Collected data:
□ □ □ □ □
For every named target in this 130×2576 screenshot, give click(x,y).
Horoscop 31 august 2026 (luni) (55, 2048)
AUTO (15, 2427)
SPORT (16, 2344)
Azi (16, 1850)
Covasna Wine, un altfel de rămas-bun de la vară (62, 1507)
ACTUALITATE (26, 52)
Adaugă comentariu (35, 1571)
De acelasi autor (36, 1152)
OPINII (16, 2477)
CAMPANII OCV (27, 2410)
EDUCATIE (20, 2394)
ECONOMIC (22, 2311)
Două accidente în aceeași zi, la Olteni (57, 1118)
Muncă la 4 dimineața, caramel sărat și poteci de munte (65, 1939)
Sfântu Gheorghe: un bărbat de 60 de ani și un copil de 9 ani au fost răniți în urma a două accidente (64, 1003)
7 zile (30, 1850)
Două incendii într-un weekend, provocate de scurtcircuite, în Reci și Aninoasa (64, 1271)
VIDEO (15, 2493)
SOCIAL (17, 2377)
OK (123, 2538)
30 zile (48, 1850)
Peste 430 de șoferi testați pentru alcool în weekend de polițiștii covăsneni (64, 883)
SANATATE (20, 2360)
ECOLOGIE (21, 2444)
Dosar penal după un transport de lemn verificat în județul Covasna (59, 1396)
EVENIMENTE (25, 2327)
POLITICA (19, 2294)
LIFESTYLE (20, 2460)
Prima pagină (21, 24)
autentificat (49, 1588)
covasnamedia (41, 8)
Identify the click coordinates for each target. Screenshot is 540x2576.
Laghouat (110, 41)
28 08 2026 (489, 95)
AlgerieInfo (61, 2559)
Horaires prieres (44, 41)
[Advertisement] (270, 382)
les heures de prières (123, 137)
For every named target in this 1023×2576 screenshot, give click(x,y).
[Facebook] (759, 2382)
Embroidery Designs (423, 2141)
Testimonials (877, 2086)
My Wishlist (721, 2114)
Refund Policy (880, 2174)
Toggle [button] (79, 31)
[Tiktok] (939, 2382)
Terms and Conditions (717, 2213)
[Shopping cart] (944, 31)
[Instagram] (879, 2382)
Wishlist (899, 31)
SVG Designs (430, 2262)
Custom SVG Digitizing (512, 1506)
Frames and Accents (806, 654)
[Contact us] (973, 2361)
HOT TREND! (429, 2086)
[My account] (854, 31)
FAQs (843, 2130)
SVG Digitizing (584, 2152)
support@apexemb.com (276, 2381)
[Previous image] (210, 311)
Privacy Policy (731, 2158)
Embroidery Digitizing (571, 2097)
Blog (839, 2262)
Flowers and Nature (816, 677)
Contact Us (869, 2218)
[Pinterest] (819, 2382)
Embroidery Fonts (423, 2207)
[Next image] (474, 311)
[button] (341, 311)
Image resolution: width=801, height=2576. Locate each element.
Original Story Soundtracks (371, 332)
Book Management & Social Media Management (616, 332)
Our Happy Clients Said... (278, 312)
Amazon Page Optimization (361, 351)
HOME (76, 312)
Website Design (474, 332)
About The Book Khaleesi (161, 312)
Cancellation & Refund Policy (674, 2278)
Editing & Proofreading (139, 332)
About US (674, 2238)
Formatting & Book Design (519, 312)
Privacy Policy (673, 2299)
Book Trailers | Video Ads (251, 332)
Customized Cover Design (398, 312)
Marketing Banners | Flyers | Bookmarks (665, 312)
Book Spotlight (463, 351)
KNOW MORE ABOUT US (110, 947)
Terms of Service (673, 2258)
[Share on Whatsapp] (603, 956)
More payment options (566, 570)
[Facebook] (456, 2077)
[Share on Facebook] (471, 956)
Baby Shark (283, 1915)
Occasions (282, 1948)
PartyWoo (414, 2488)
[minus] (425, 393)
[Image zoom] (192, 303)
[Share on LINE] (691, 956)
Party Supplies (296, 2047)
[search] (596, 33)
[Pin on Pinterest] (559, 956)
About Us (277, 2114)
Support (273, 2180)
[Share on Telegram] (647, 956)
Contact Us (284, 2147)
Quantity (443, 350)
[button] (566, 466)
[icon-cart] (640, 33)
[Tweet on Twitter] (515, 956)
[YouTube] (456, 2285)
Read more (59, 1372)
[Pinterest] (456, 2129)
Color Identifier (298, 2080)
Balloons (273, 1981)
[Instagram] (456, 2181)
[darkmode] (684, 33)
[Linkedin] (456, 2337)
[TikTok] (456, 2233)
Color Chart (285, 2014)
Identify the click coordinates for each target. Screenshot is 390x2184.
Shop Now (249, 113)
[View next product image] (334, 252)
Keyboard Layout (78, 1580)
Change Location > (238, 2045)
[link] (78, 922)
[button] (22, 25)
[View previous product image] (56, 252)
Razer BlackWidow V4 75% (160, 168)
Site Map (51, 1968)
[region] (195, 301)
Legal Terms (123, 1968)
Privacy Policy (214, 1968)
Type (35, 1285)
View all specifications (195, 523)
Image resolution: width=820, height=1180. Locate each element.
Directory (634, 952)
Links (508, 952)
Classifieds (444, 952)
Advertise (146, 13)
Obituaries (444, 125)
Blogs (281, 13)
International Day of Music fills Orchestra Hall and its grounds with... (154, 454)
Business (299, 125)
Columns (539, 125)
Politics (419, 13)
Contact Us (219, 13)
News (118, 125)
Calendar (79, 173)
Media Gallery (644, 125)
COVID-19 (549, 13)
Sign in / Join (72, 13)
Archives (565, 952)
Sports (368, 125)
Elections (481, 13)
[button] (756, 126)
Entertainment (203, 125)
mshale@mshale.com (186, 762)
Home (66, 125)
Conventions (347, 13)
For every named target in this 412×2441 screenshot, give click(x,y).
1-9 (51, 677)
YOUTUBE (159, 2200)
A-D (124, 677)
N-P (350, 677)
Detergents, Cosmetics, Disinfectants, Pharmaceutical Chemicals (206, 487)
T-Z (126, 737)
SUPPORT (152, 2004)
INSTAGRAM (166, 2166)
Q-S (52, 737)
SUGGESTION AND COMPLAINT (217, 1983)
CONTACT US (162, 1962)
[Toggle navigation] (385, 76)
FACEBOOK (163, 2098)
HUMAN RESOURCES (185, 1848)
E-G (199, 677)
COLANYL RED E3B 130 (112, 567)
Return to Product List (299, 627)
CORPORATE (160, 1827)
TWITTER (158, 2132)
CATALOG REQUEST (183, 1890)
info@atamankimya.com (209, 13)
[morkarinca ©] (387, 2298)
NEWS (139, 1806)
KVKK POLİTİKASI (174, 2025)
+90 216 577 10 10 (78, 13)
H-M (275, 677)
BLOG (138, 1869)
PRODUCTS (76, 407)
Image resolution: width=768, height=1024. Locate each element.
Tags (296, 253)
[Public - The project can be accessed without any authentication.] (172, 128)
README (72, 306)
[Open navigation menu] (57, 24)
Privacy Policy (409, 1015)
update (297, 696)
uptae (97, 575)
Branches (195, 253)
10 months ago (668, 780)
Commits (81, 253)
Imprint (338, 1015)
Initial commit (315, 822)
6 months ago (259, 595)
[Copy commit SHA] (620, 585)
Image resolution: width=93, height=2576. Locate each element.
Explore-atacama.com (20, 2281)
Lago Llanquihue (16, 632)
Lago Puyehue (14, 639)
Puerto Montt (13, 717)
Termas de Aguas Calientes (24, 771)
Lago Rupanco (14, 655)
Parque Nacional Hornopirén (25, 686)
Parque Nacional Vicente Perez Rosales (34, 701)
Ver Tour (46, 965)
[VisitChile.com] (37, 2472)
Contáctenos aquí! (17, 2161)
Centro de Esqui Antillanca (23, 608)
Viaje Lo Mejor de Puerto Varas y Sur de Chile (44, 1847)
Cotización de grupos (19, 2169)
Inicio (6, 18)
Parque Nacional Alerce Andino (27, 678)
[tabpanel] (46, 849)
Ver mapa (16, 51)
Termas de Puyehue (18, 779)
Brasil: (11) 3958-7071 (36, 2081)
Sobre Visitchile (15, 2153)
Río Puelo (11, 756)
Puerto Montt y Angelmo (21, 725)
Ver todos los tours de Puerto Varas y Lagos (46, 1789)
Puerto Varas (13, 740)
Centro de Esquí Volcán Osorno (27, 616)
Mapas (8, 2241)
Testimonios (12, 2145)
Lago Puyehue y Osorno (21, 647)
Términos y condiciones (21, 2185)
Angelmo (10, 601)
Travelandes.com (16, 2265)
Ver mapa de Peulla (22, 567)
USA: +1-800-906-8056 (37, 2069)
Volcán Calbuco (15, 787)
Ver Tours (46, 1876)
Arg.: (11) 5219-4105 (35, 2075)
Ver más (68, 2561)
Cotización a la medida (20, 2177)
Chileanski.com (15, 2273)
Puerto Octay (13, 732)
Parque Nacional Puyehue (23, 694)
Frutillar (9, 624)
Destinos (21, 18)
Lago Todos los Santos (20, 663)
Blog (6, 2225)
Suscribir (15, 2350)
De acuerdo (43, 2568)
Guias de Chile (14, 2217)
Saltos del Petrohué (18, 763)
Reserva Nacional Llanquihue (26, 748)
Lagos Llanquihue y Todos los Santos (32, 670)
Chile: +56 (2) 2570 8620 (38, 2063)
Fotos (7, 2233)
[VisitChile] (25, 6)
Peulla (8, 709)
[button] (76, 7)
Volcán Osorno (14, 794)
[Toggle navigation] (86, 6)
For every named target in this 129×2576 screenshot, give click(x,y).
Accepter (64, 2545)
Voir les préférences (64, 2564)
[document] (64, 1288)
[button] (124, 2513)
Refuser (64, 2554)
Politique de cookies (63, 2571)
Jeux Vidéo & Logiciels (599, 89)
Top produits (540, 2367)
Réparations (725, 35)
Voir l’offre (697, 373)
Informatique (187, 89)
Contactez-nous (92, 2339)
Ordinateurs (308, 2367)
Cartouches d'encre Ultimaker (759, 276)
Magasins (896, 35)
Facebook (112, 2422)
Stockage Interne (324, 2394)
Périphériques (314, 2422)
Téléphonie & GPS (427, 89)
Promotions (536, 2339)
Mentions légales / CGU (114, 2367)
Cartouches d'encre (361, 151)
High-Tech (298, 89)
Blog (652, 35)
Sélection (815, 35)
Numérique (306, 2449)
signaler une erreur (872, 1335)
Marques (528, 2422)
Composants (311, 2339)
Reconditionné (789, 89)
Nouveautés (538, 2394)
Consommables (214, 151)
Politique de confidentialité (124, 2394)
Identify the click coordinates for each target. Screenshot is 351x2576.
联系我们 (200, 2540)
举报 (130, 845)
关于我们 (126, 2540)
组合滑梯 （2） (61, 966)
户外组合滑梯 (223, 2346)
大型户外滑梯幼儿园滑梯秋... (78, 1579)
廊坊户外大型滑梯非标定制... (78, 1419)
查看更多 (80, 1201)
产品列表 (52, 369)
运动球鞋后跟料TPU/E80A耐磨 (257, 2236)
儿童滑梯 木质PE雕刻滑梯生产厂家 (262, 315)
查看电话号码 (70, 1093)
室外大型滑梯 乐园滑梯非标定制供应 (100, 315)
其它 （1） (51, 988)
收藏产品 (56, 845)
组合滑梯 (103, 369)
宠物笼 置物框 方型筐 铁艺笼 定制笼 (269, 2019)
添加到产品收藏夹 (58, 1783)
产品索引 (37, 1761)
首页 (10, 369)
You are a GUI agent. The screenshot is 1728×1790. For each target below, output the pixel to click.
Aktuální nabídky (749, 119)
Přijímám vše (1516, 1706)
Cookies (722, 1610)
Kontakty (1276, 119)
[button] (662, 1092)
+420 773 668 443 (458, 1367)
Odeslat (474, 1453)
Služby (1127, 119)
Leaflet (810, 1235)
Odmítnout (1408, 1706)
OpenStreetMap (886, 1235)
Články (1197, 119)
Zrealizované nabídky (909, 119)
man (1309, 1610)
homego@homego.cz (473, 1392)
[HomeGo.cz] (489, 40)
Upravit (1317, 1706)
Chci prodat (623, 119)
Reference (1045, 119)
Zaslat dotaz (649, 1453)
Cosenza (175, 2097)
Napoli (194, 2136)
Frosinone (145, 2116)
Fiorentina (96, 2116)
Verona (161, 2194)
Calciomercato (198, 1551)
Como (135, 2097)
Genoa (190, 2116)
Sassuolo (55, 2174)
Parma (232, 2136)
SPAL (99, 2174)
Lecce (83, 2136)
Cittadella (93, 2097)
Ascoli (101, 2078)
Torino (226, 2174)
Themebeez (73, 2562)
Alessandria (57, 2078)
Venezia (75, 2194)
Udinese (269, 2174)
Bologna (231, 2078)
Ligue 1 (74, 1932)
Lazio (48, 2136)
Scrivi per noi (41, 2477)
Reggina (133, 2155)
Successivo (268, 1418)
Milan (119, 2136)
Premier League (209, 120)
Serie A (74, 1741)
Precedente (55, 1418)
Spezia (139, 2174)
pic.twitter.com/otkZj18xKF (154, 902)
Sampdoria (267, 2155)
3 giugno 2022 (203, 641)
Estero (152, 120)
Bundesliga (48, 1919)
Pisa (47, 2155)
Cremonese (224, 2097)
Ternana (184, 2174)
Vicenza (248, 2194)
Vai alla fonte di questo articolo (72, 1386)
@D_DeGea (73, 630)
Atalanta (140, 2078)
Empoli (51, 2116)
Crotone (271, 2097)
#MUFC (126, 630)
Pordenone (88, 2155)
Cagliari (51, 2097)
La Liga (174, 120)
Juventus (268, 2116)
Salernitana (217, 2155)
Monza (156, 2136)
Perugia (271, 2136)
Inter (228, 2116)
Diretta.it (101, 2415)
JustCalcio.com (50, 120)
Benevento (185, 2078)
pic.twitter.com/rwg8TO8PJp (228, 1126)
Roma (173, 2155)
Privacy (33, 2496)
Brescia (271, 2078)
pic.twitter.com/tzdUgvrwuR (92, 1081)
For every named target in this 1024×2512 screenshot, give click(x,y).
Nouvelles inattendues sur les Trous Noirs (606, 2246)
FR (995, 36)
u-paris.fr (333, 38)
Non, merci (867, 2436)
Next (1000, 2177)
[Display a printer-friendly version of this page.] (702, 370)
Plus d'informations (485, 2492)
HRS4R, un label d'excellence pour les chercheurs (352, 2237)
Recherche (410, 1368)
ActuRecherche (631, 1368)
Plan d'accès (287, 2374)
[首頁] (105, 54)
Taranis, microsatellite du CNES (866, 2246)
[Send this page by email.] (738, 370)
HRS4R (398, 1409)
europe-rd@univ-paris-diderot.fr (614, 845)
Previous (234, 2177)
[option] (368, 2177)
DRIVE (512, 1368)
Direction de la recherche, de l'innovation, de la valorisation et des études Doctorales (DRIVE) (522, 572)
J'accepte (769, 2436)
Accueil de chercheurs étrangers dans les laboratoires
□ □ □ □ □
[Task details]: Between the first line of the entries above and the line with "30 zile (48, 1850)", both included, copy every line exactly and nothing outside that range.

[Answer to this problem]:
For every named target in this 130×2576 screenshot, give click(x,y).
Horoscop 31 august 2026 (luni) (55, 2048)
AUTO (15, 2427)
SPORT (16, 2344)
Azi (16, 1850)
Covasna Wine, un altfel de rămas-bun de la vară (62, 1507)
ACTUALITATE (26, 52)
Adaugă comentariu (35, 1571)
De acelasi autor (36, 1152)
OPINII (16, 2477)
CAMPANII OCV (27, 2410)
EDUCATIE (20, 2394)
ECONOMIC (22, 2311)
Două accidente în aceeași zi, la Olteni (57, 1118)
Muncă la 4 dimineața, caramel sărat și poteci de munte (65, 1939)
Sfântu Gheorghe: un bărbat de 60 de ani și un copil de 9 ani au fost răniți în urma a două accidente (64, 1003)
7 zile (30, 1850)
Două incendii într-un weekend, provocate de scurtcircuite, în Reci și Aninoasa (64, 1271)
VIDEO (15, 2493)
SOCIAL (17, 2377)
OK (123, 2538)
30 zile (48, 1850)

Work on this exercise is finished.